By Linda Dillman, Staff Writer
Jefferson Local Schools’ 0.5-percent income tax levy expires at the end of this year. District representatives hope voters will renew the levy in May with a 0.5-percent increase.
A similar request was yanked from the November 2013 ballot when it was discovered the ballot language did not match the district’s intended request. The levy issue was listed at 0.5 percent instead of 1 percent.
At their Jan. 13 meeting, board members approved a resolution sending the tax request to the Madison County Board of Elections for the May ballot.
The 1 percent tax would be collected on earned income only, the same method for the 0.5-percent income tax currently on the books. While the levy will appear on the ballot as a new issue, Superintendent William Mullett wants to assure voters the tax is actually a renewal with a 0.5-percent increase.
“This is not for new programs. This is simply to keep funding our current operations. It would not begin to be collected until next year,” he said.
“This levy helps to maintain a balance in the district’s tax structure so that there is not a complete reliance on property taxes. This, in particular, helps senior citizens and those on fixed incomes.”

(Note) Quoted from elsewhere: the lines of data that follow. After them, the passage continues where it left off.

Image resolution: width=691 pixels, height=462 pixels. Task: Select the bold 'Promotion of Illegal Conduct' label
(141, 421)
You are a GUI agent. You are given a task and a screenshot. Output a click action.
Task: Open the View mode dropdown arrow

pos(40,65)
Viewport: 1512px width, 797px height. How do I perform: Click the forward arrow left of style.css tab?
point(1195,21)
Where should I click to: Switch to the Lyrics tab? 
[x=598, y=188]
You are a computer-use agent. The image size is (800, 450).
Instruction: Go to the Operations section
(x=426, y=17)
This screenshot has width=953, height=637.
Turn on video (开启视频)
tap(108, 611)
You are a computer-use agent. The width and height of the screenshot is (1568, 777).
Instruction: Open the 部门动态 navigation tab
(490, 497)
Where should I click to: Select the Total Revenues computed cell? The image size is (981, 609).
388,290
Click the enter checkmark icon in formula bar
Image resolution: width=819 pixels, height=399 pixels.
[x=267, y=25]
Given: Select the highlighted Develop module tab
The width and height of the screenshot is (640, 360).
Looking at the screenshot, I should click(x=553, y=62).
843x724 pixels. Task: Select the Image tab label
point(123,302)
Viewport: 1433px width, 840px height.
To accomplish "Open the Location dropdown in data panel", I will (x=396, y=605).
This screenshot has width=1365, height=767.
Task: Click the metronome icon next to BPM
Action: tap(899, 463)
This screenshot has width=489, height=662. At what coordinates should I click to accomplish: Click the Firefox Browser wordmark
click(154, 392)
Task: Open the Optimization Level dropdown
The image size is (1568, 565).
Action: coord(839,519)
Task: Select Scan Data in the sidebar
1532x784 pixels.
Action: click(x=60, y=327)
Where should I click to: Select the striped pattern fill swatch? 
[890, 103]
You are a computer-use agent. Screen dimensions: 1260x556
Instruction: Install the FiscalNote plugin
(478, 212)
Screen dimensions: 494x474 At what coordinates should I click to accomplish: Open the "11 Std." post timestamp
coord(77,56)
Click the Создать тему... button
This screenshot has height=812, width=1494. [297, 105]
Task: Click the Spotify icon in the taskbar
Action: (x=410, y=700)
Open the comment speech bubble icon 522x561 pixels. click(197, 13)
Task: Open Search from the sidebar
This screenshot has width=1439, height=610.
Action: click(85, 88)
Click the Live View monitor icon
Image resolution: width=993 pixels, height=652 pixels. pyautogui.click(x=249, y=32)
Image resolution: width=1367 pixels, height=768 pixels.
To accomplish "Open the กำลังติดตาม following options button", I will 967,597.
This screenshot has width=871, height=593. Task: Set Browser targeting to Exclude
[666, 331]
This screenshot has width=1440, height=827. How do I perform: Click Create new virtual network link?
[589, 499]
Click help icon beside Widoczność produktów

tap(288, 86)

The current income tax is projected to generate $863,939 in 2014, which is slightly less than 7 percent of the district’s total revenue of $11.3 million. Expenditures for the same fiscal year are forecast at $12 million. If the downward trend continues and the levy does not pass, in fiscal year 2017, Jefferson Local is projected to be $3.8 million in the red.
According to Mullet, Jefferson Local—like similar districts across Ohio—endured serious budget cuts by the state and through the legislative process. Over a 10-year span, the district lost $600,000 in state aid. Also, $1 million in federal money intended to offset state cuts dried up.
“Personal tangible income, which was a tax largely on business inventory and machinery, has gone entirely away,” Mullett continued. “At one time, we collected over $1.3 million per year. That’s gone and not coming back.”
A tax abatement for Jefferson Industries ended in June. One for Target, which netted $240,157 for the district’s general fund in fiscal year 2013, ends this year. In 2013, Jefferson Local received over $640,000 in abatements. In fiscal tear 2014, that number drops to $271,227.
Mullett said that while the district benefitted from new growth in West Jefferson’s industrial park and through open enrollment, this type of revenue cannot indefinitely fund growing needs.
“Our excellent track record in both sound financial management of the district and consistent com-munity support through the passages of levies was a key component in the bond rating agency’s con-sidering us a very secure, highly rated district,” Mullett said.
Annual board reorganization
Jerry Doran and Gene Keel, elected in November, were sworn in as board members at the Jan. 13 meeting. Doran is an incumbent. Keel is new to the board.
David Harper was re-elected as board president, and Ed Shepherd was re-elected as vice president. Doran was the lone vote against both appointments. Doran also voted against the re-appointment of Dr. Meg Hiss as Jefferson Locals’ representative on the Tolles Career and Technical Center board. He also declined to serve again as the district’s legislative liaison. Hiss is the new legislative liaison.